• **WHAT TO DO**: When you reach the line containing "진해기적의도서관 기간제근로자 모집 공고 (148, 809)", begin copying exactly, and keep going through the last line of the records below, copying nothing before it.

Stored records:
>>

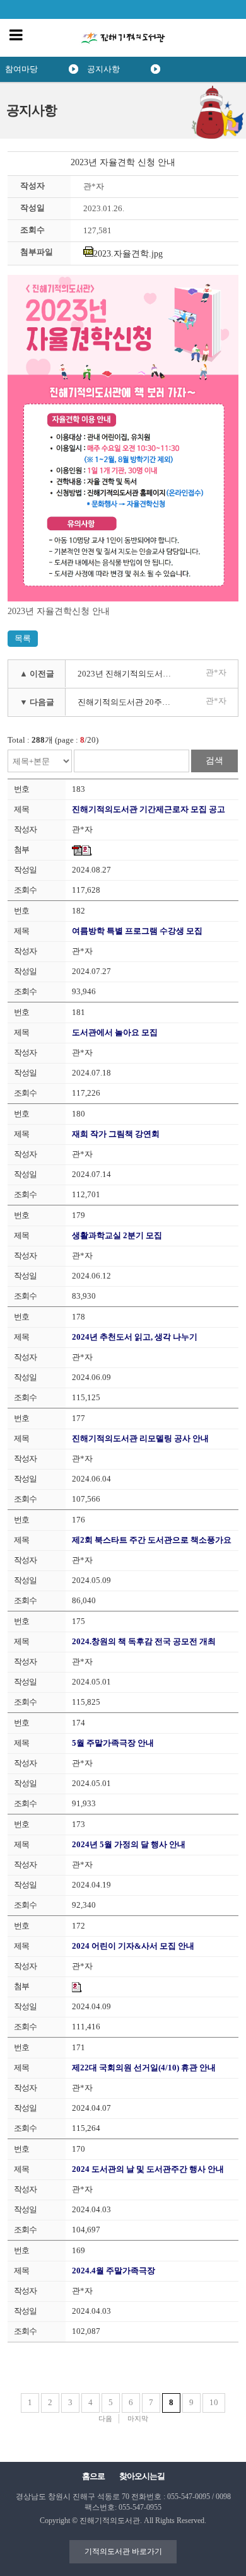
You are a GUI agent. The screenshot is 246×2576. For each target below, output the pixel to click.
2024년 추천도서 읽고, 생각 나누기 (134, 1337)
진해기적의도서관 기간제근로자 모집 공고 (148, 809)
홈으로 (93, 2476)
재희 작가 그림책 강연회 (116, 1134)
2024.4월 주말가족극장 (113, 2270)
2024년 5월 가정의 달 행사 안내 (128, 1844)
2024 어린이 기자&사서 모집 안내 (133, 1946)
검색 (214, 760)
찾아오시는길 (142, 2476)
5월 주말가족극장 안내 (113, 1743)
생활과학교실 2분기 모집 (117, 1235)
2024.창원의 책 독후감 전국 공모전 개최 (144, 1641)
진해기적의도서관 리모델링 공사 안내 (140, 1438)
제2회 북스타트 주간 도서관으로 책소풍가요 (151, 1540)
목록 (23, 638)
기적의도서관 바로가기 (123, 2551)
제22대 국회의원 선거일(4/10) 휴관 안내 (144, 2067)
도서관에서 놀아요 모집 (115, 1032)
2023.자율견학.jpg (128, 253)
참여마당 (21, 69)
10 (213, 2402)
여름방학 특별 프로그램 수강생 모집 (137, 931)
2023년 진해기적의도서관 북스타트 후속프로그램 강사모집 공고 (129, 673)
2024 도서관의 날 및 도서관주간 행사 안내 (148, 2169)
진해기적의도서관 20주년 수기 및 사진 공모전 (129, 702)
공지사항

<<

• **RESPONSE AREA**:
진해기적의도서관 기간제근로자 모집 공고 (148, 809)
홈으로 (93, 2476)
재희 작가 그림책 강연회 (116, 1134)
2024.4월 주말가족극장 (113, 2270)
2024년 5월 가정의 달 행사 안내 (128, 1844)
2024 어린이 기자&사서 모집 안내 (133, 1946)
검색 (214, 760)
찾아오시는길 (142, 2476)
5월 주말가족극장 안내 (113, 1743)
생활과학교실 2분기 모집 (117, 1235)
2024.창원의 책 독후감 전국 공모전 개최 (144, 1641)
진해기적의도서관 리모델링 공사 안내 (140, 1438)
제2회 북스타트 주간 도서관으로 책소풍가요 (151, 1540)
목록 (23, 638)
기적의도서관 바로가기 (123, 2551)
제22대 국회의원 선거일(4/10) 휴관 안내 (144, 2067)
도서관에서 놀아요 모집 (115, 1032)
2023.자율견학.jpg (128, 253)
참여마당 (21, 69)
10 (213, 2402)
여름방학 특별 프로그램 수강생 모집 (137, 931)
2023년 진해기적의도서관 북스타트 후속프로그램 강사모집 공고 (129, 673)
2024 도서관의 날 및 도서관주간 행사 안내 (148, 2169)
진해기적의도서관 20주년 수기 및 사진 공모전 (129, 702)
공지사항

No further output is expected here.